Stored data entries
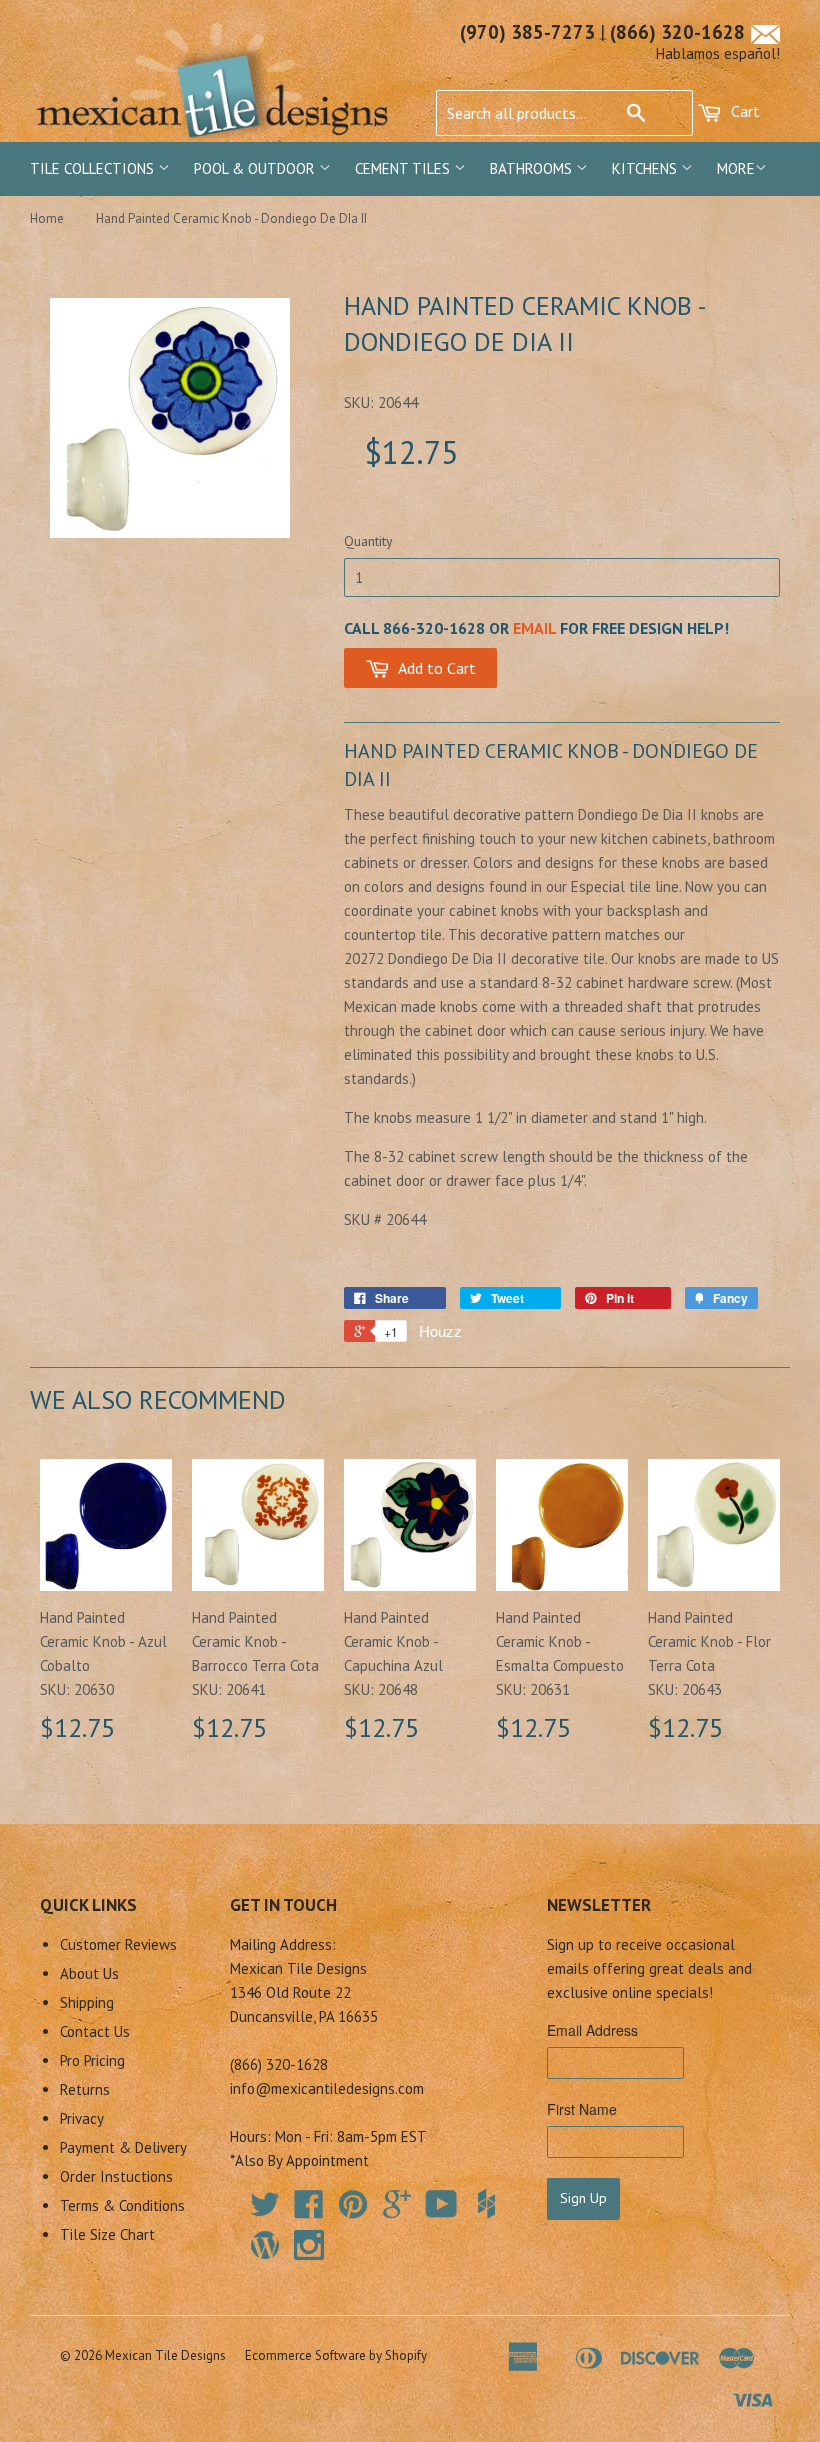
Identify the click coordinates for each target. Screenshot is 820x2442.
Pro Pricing (92, 2060)
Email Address (592, 2030)
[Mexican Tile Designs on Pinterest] (353, 2210)
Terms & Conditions (122, 2205)
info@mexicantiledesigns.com (327, 2088)
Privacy (82, 2118)
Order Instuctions (116, 2176)
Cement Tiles (404, 168)
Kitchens (646, 168)
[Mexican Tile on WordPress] (265, 2245)
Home (47, 218)
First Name (582, 2109)
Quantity (368, 541)
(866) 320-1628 (677, 32)
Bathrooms (533, 168)
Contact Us (95, 2031)
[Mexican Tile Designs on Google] (397, 2210)
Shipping (87, 2002)
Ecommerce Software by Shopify (336, 2355)
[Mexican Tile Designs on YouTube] (441, 2210)
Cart (743, 111)
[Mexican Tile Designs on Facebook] (309, 2210)
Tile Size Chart (107, 2234)
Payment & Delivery (123, 2147)
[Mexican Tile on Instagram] (309, 2245)
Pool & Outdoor (256, 168)
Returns (85, 2089)
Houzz (440, 1330)
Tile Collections (94, 168)
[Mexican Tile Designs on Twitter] (265, 2210)
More (736, 168)
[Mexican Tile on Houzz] (486, 2204)
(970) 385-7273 (527, 32)
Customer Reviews (118, 1944)
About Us (89, 1973)
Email (534, 628)
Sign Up (583, 2198)
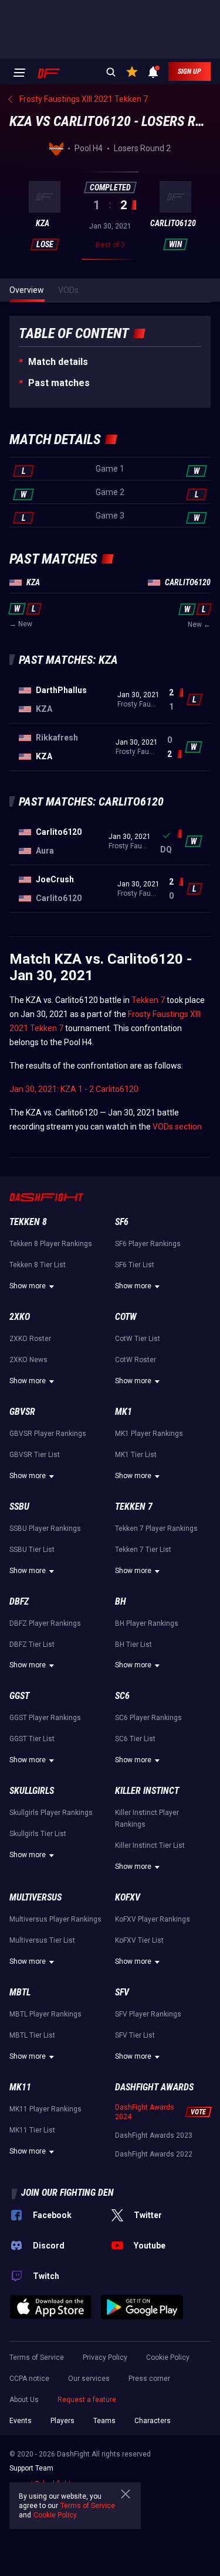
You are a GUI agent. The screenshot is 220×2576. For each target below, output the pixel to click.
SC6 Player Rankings (148, 1718)
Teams (104, 2421)
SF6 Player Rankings (148, 1244)
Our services (89, 2378)
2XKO (19, 1316)
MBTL (20, 1992)
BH (120, 1601)
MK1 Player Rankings (149, 1433)
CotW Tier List (137, 1339)
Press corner (149, 2378)
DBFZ (19, 1601)
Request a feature (86, 2400)
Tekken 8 (28, 1221)
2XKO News (28, 1360)
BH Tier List (133, 1644)
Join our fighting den (67, 2192)
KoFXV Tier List (139, 1940)
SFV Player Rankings (148, 2014)
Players (62, 2421)
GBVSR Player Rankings (47, 1433)
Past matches (59, 382)
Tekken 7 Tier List (143, 1549)
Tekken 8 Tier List (37, 1265)
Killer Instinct (147, 1790)
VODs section (177, 1126)
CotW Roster (135, 1360)
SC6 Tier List (135, 1739)
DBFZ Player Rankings (45, 1623)
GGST (19, 1695)
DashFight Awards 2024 (144, 2112)
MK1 (123, 1411)
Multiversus (35, 1897)
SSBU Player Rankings (45, 1528)
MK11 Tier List (32, 2130)
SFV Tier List (135, 2035)
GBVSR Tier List (34, 1455)
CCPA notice (29, 2378)
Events (20, 2421)
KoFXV (127, 1897)
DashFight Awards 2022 (153, 2154)
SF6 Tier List (134, 1265)
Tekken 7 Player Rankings (156, 1528)
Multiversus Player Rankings (55, 1919)
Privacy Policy (105, 2357)
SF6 (121, 1221)
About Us (24, 2400)
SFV (122, 1992)
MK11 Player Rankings (45, 2109)
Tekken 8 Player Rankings (50, 1244)
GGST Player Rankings (45, 1718)
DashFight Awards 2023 (153, 2135)
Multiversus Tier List (42, 1940)
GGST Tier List (32, 1739)
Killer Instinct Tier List (150, 1845)
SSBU (19, 1506)
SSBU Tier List (32, 1549)
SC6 (122, 1695)
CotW (126, 1316)
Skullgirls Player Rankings (51, 1813)
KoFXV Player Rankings (152, 1919)
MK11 (20, 2087)
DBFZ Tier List (32, 1644)
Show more (27, 1286)
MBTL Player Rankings (45, 2014)
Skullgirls (31, 1790)
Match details (58, 361)
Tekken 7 (148, 1000)
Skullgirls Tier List (37, 1834)
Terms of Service (36, 2357)
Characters (152, 2421)
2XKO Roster (30, 1339)
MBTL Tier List (32, 2035)
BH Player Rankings (146, 1623)
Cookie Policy (167, 2357)
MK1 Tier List (136, 1455)
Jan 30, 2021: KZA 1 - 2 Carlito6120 (73, 1089)
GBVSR (22, 1411)
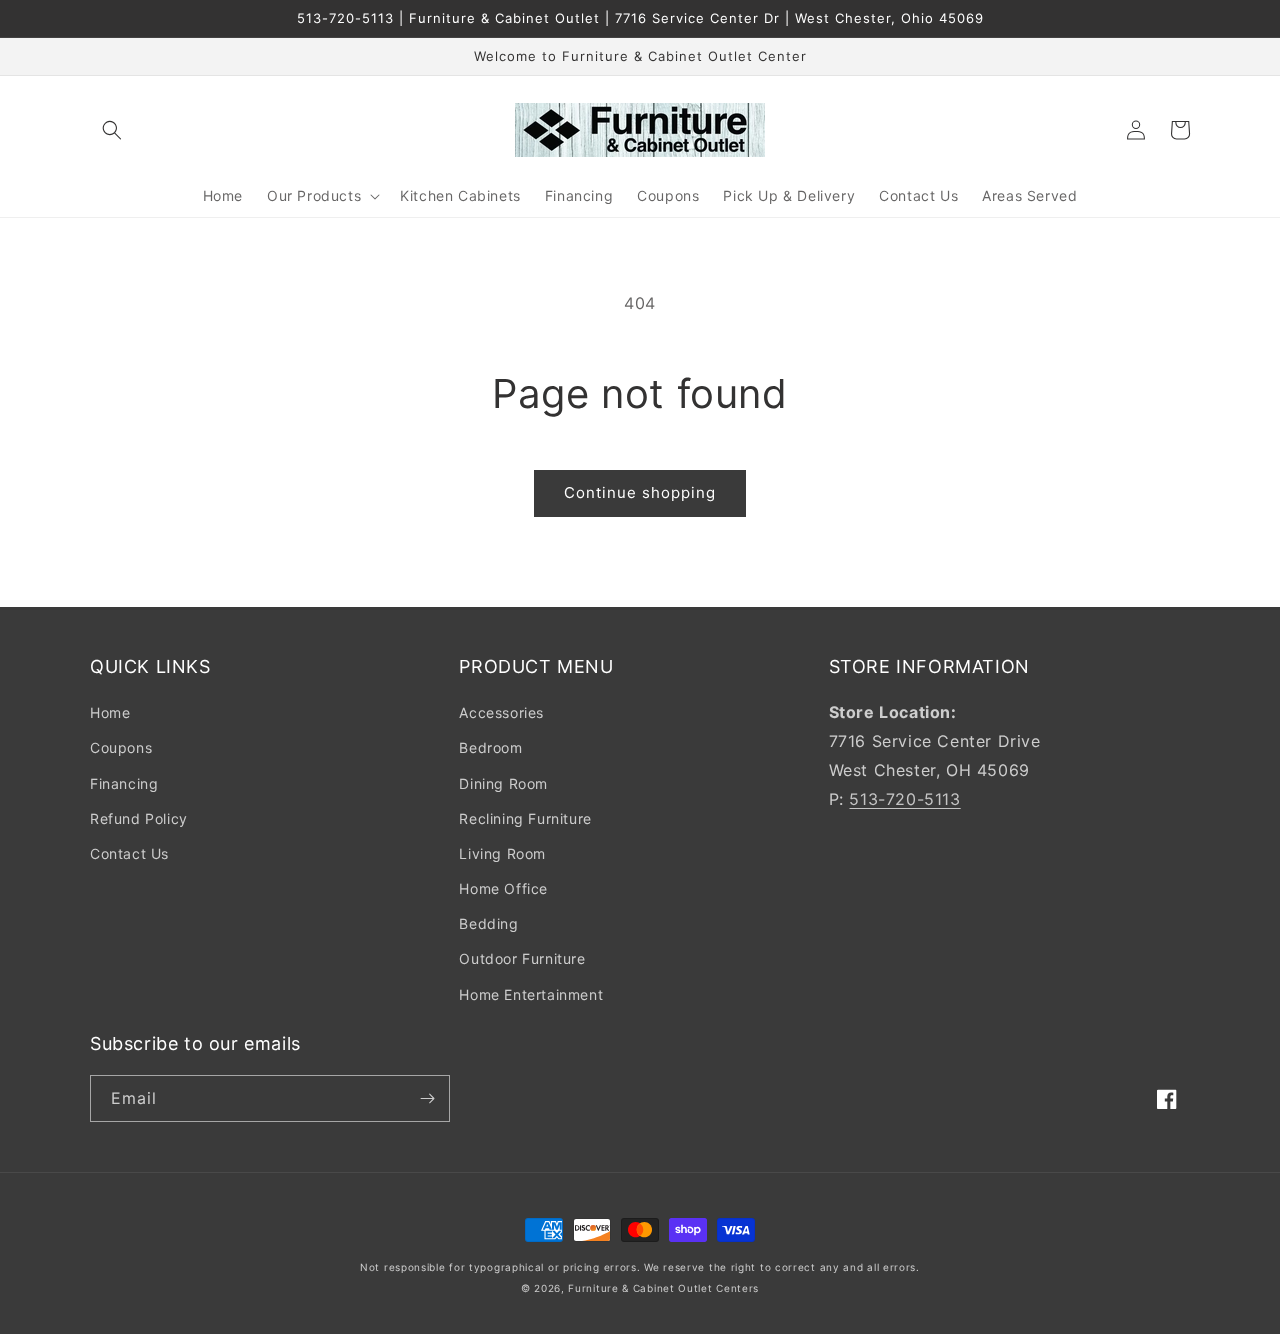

### Problem
Search the data for "DashFight". Copy every line that has it.

### Completed task
DashFight Awards 2024 (144, 2112)
DashFight Awards 2022 (153, 2154)
DashFight Awards 2023 (153, 2135)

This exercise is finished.